Instructions to follow
In the records below, find the line containing "The width and" and print it and every line after it exactly, through the end. Skip pictures.

::::::

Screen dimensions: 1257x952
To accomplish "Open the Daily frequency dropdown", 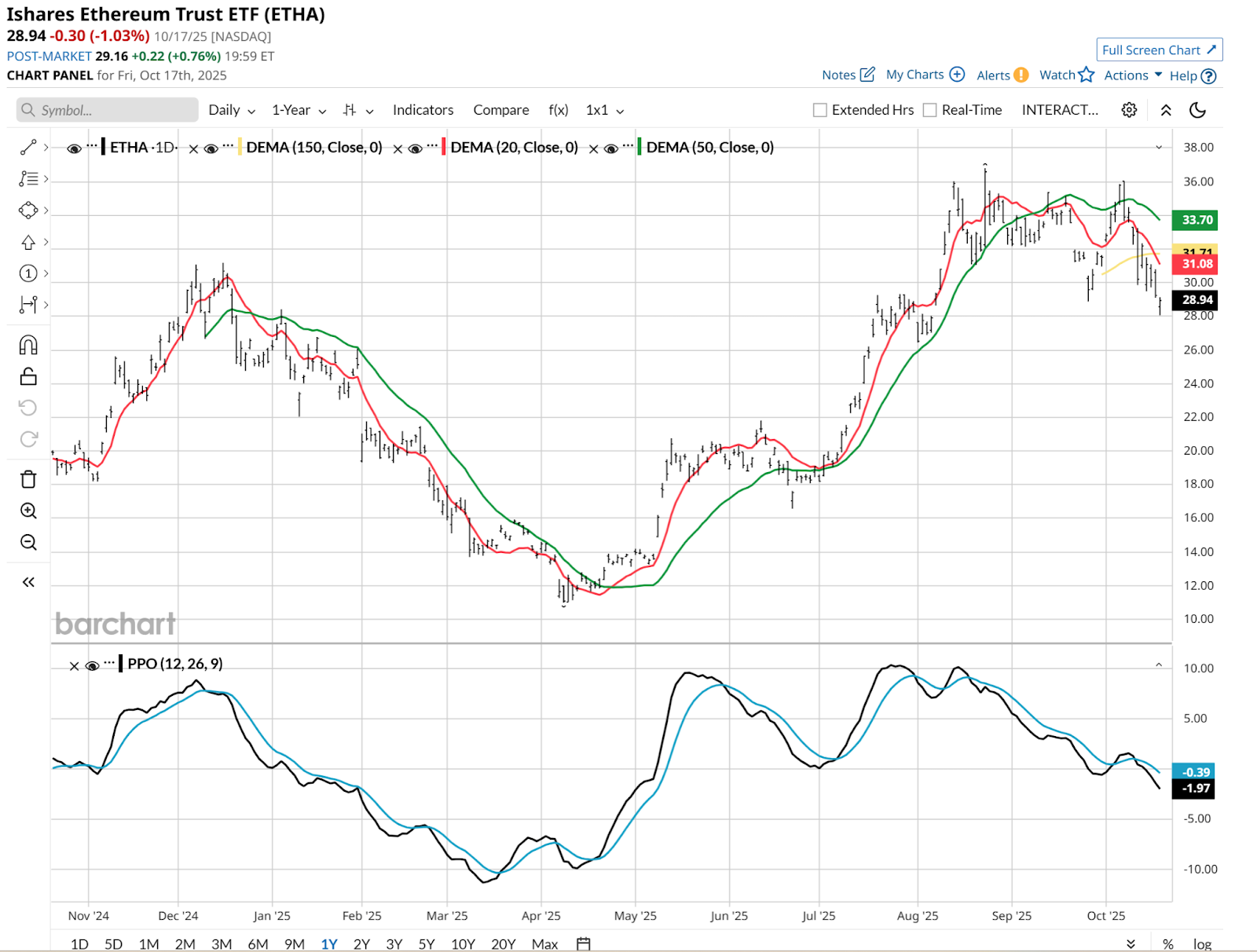I will (231, 110).
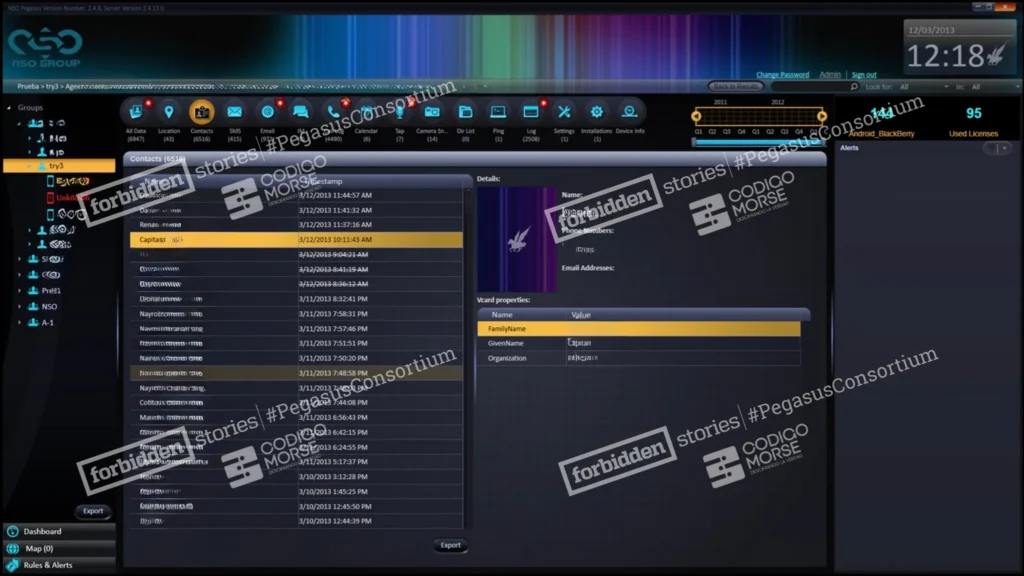Click the Change Password link
This screenshot has height=576, width=1024.
[782, 75]
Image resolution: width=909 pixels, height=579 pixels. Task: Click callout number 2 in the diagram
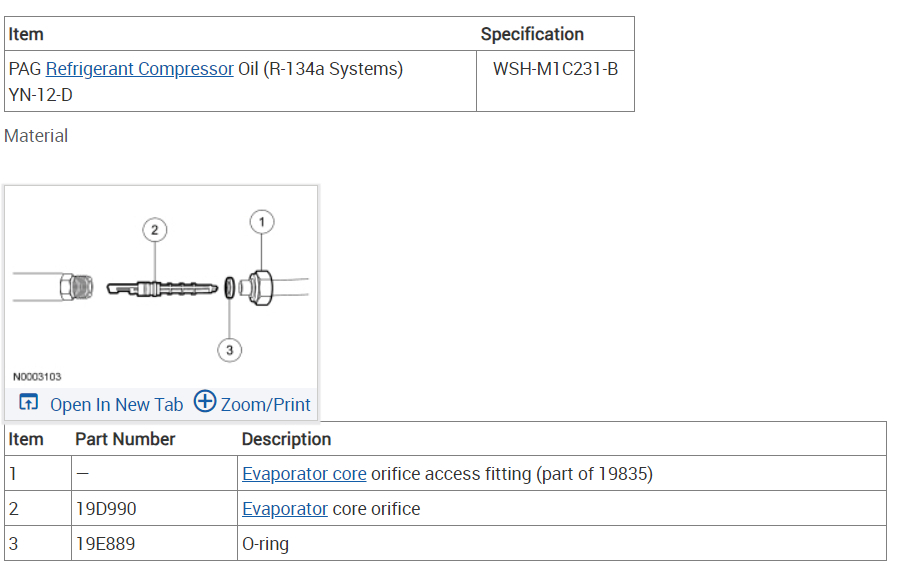click(x=154, y=230)
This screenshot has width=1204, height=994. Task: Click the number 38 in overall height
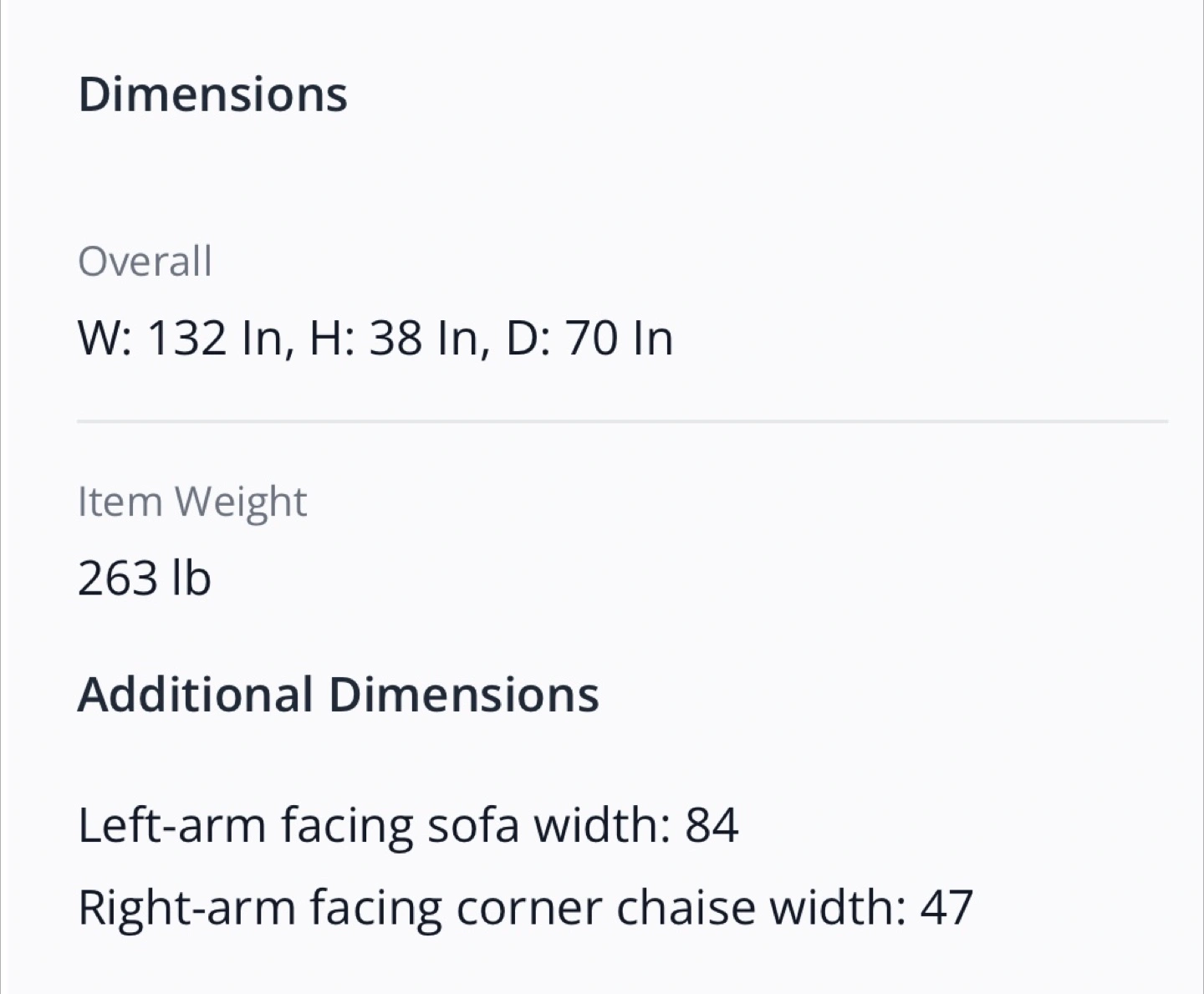pyautogui.click(x=395, y=339)
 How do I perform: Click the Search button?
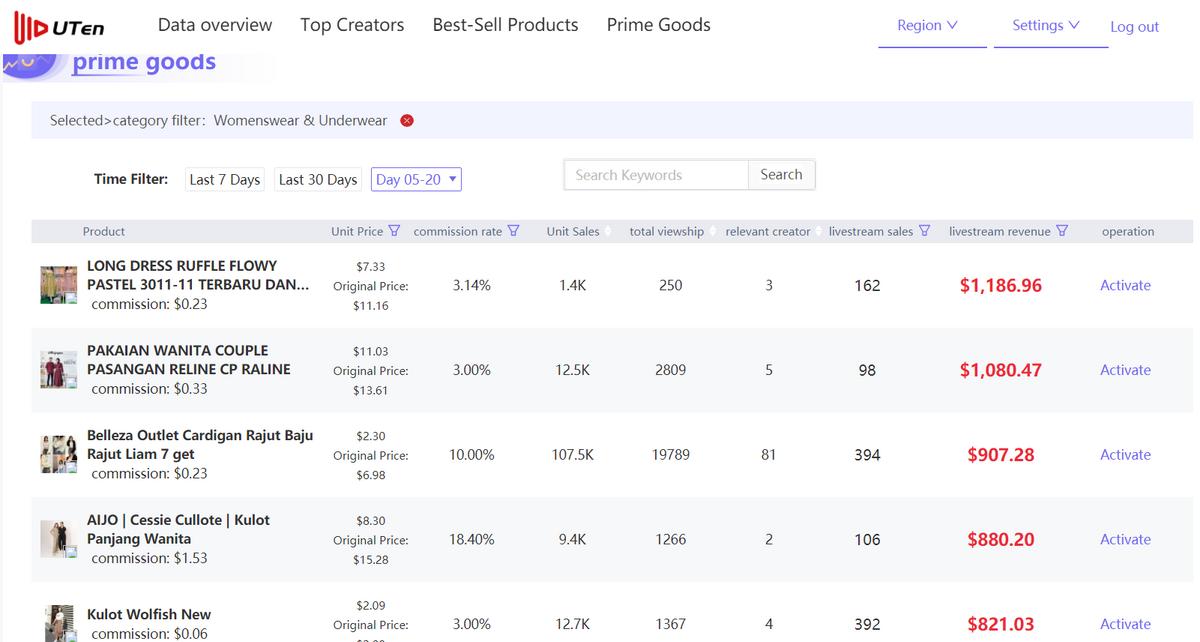click(x=781, y=175)
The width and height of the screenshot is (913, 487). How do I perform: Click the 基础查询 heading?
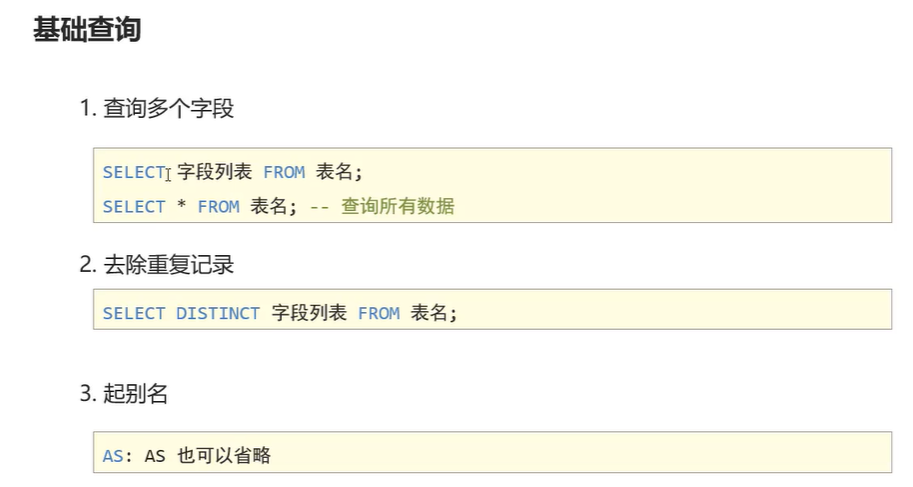click(87, 30)
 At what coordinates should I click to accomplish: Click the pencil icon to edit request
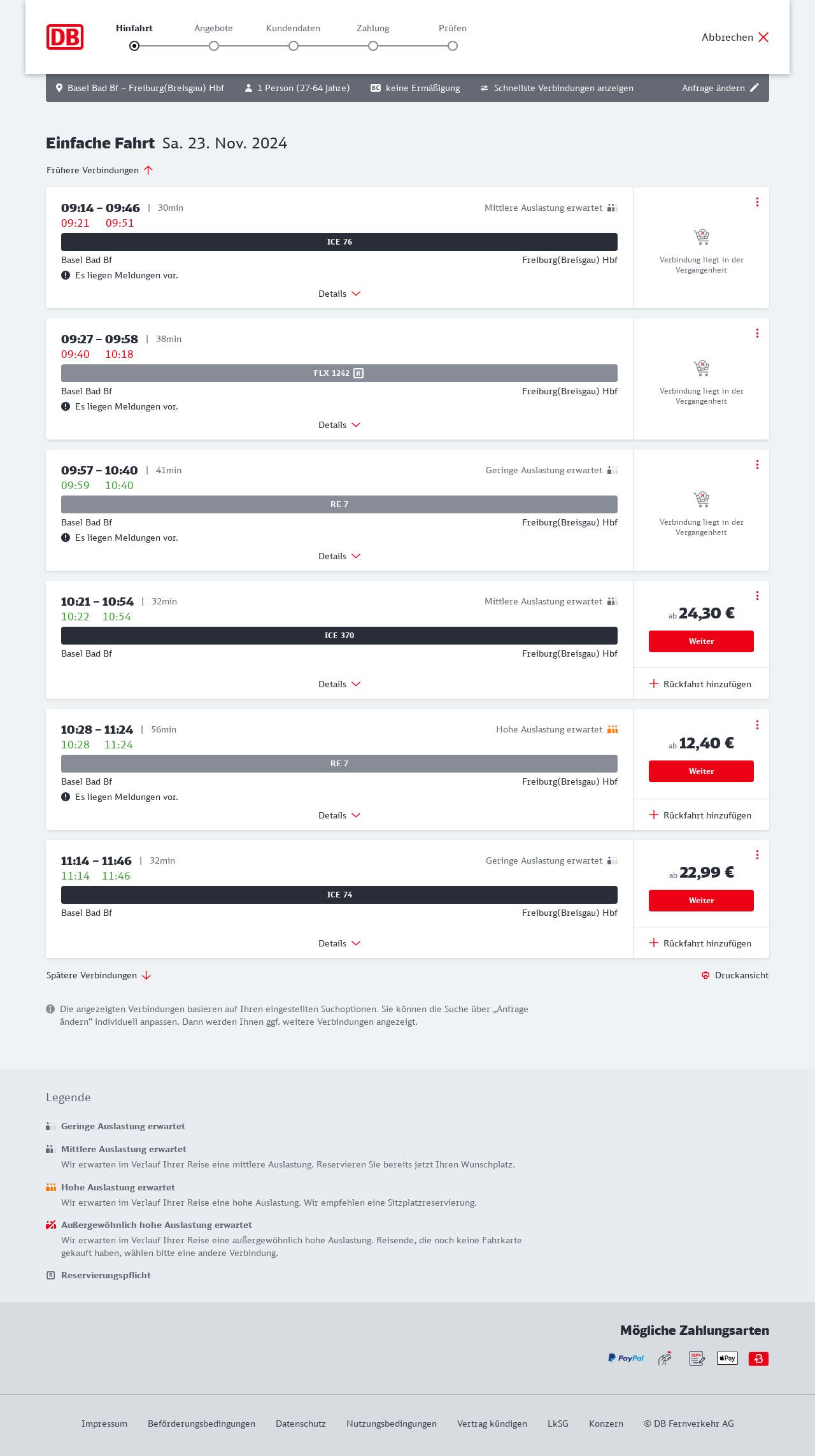tap(755, 88)
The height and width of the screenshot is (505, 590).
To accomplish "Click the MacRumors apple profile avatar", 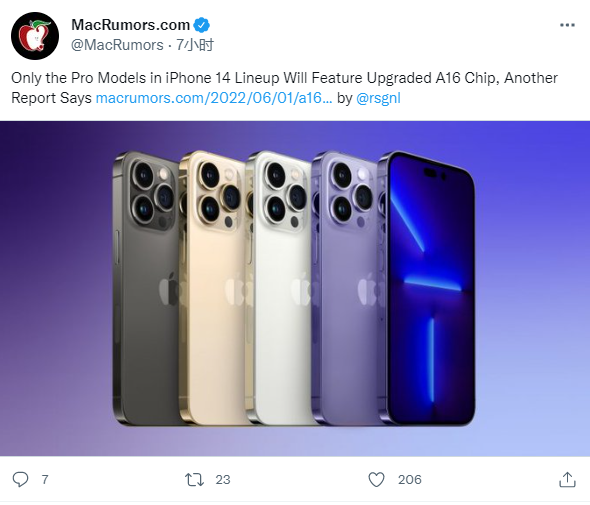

::::::

Expected answer
The width and height of the screenshot is (913, 487). How do I perform: Click the 基础查询 heading?
click(87, 30)
 At what coordinates should I click to accomplish: Click the pencil icon to edit request
tap(755, 88)
The height and width of the screenshot is (505, 590).
To accomplish "Click the MacRumors apple profile avatar", 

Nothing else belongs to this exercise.